[Start of Attachment]

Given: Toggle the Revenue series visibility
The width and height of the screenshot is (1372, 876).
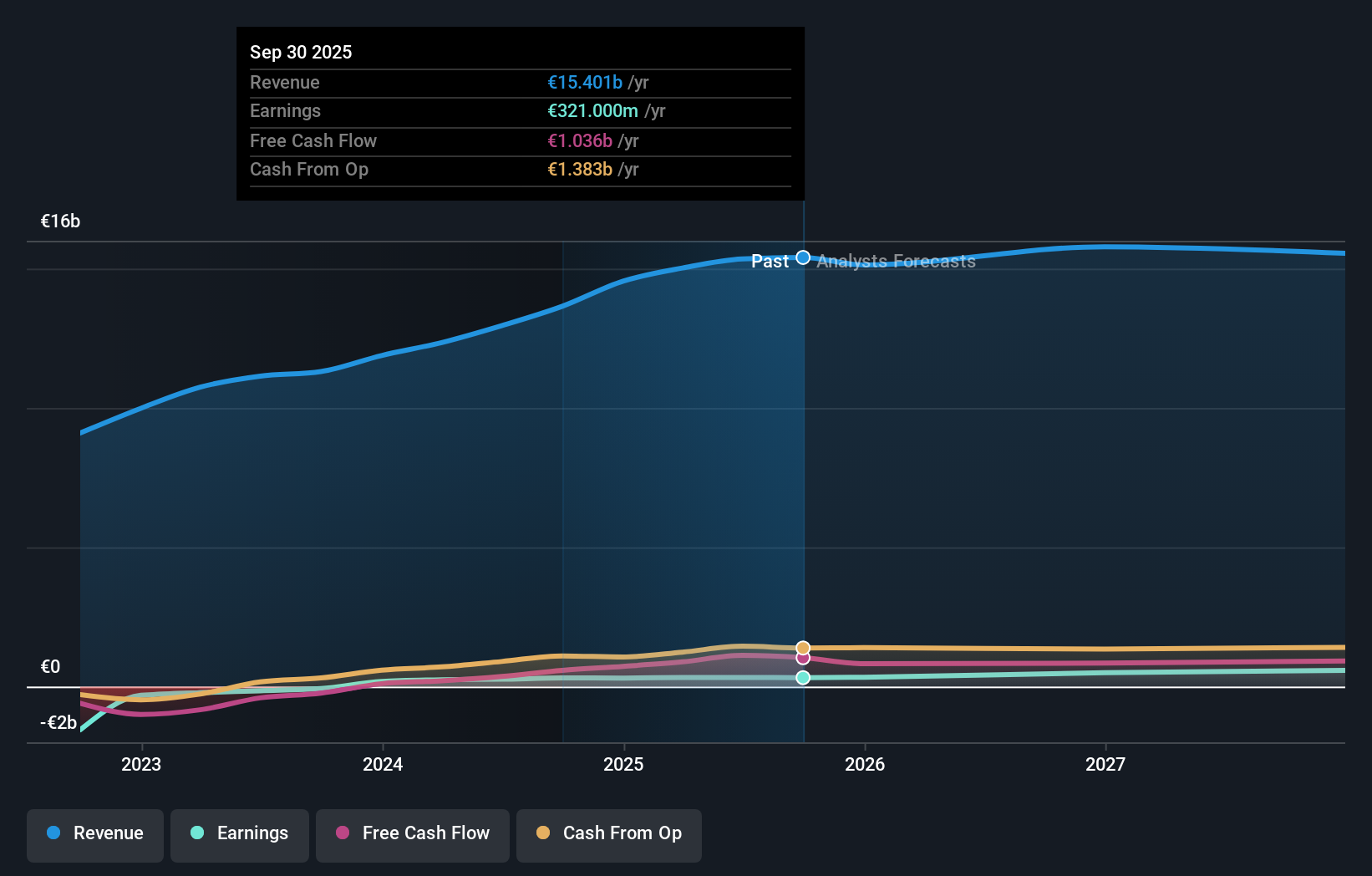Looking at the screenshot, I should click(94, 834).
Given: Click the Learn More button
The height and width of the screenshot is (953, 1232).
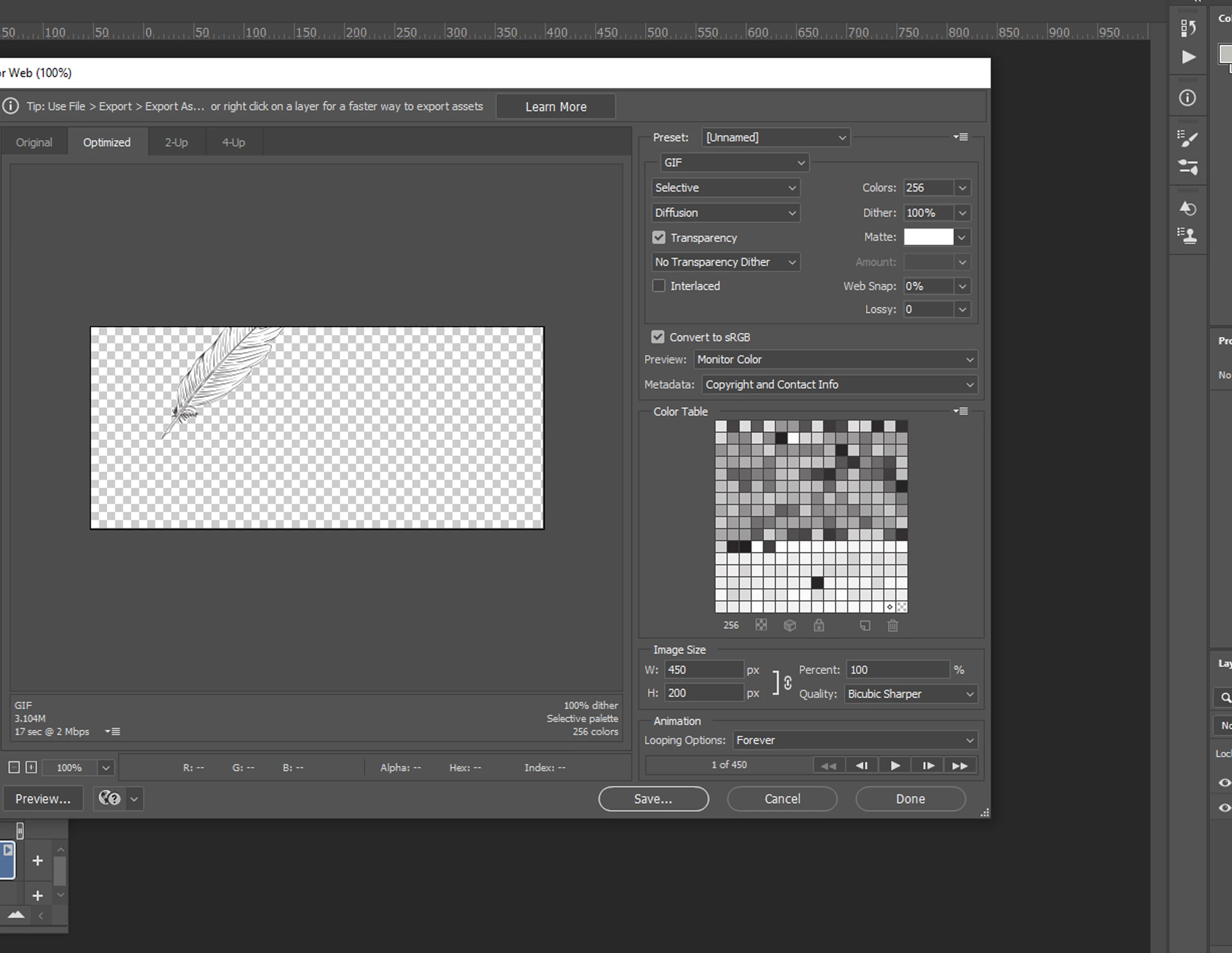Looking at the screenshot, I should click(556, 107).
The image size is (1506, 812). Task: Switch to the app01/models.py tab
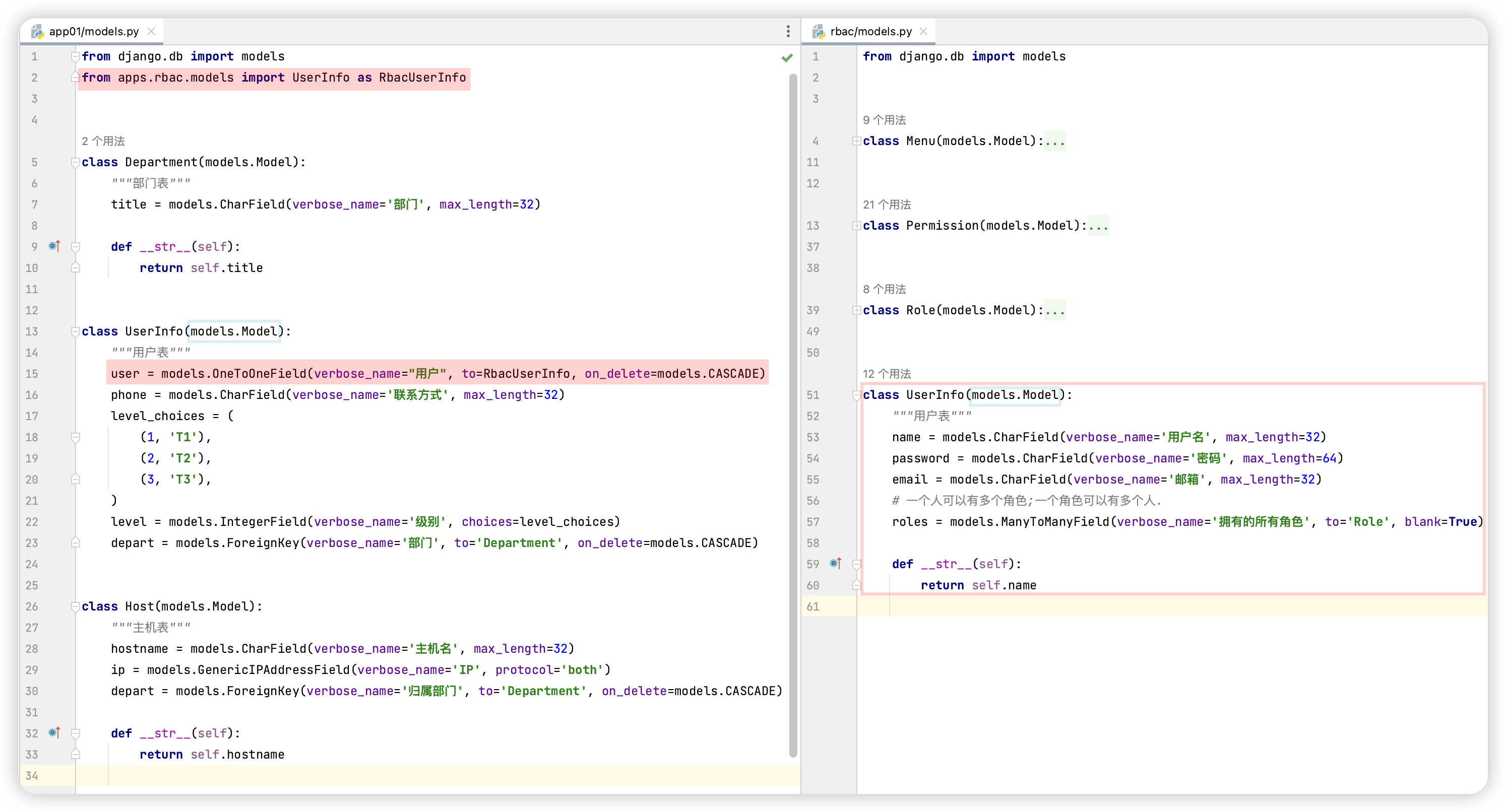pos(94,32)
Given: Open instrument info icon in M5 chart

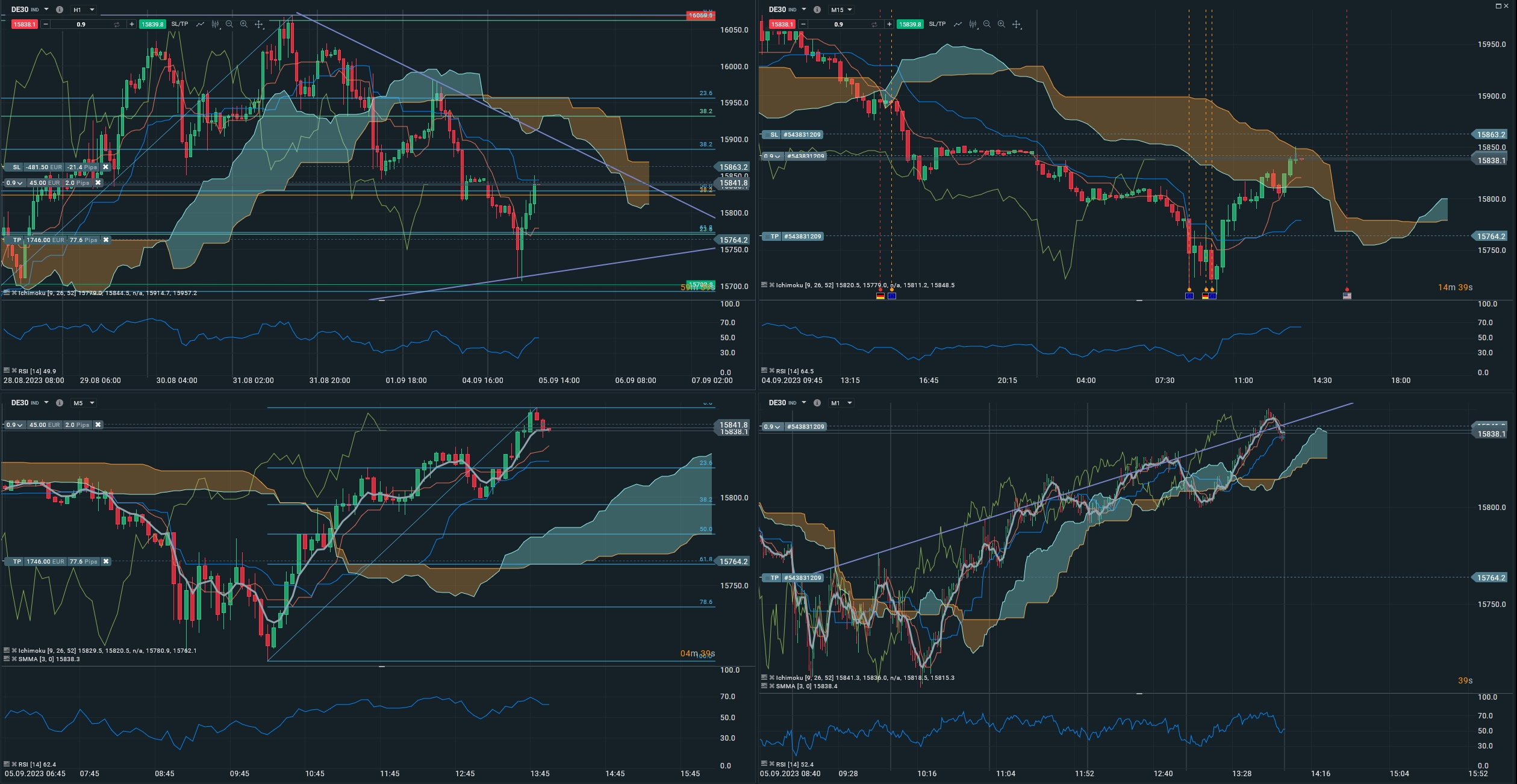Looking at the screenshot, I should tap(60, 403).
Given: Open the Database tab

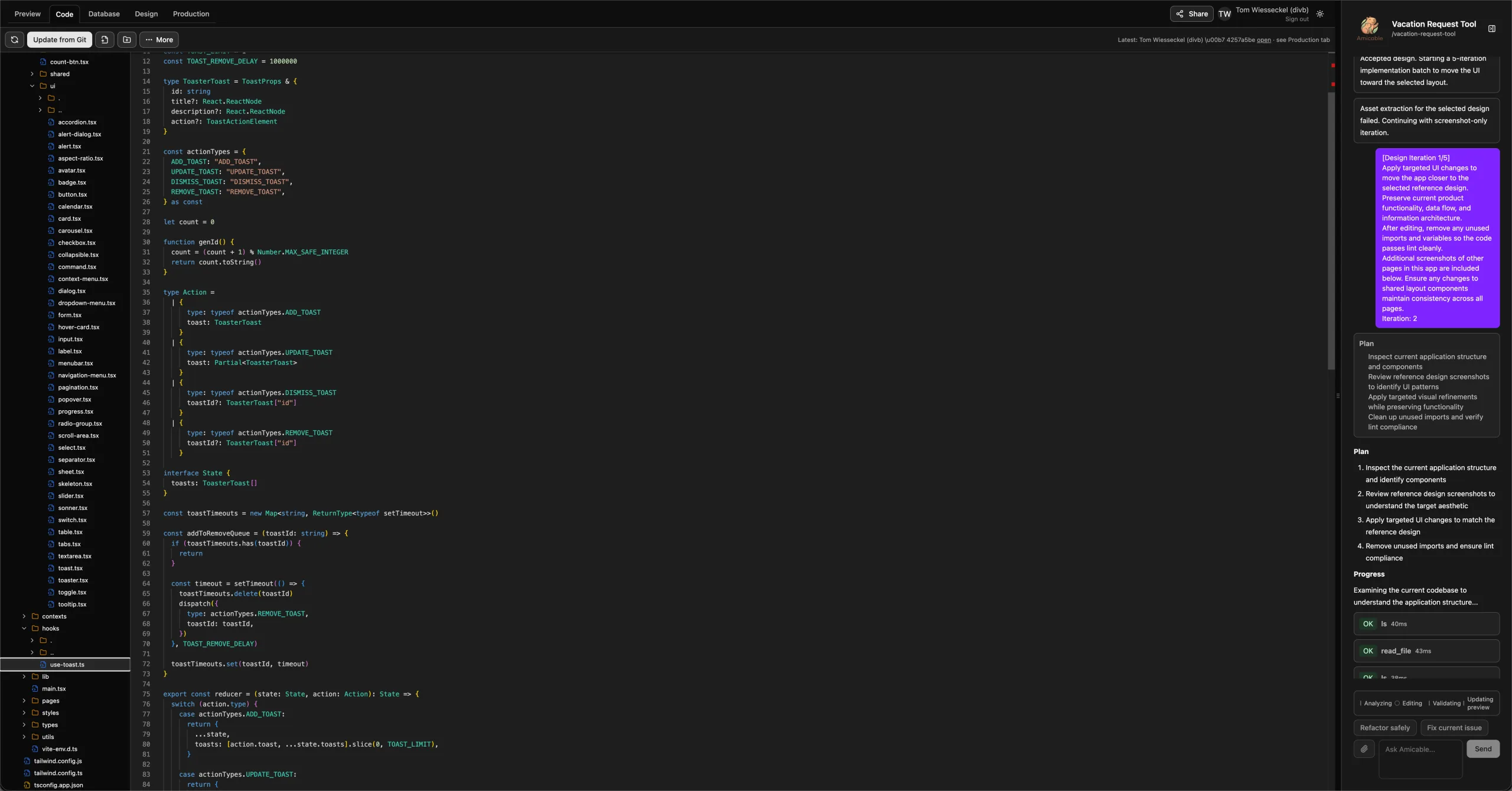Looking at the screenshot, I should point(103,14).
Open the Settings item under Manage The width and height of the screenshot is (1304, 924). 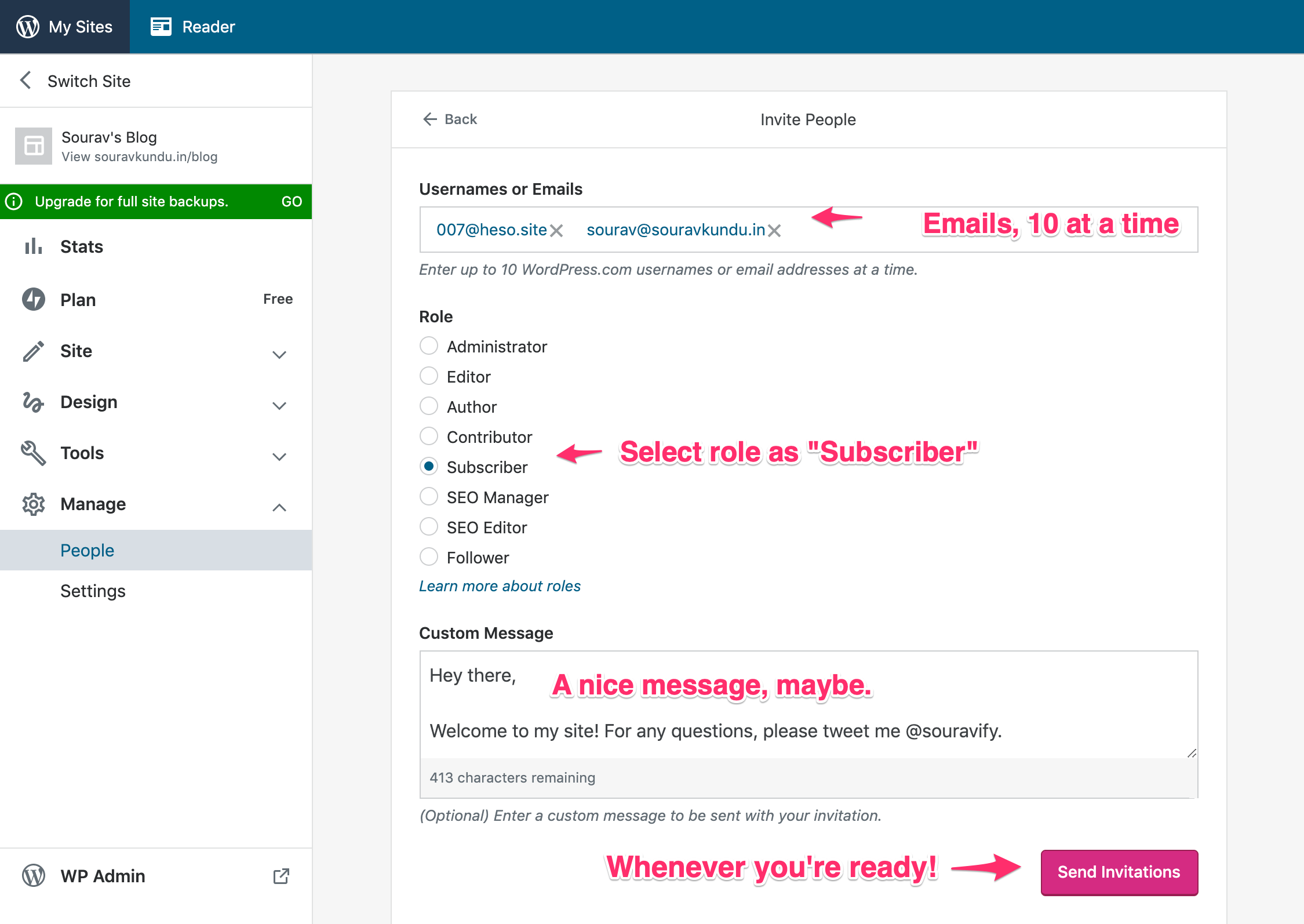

[End of Attachment]

» **TASK PROMPT**
The required output is the lines from the one containing "Given: Open instrument info icon in M5 chart" through the end of the records above, reproduced exactly, with no pictures.

» **RESULT BELOW**
Given: Open instrument info icon in M5 chart

Looking at the screenshot, I should tap(60, 403).
Given: Open the Database tab

Looking at the screenshot, I should point(103,14).
Open the Settings item under Manage The width and height of the screenshot is (1304, 924). 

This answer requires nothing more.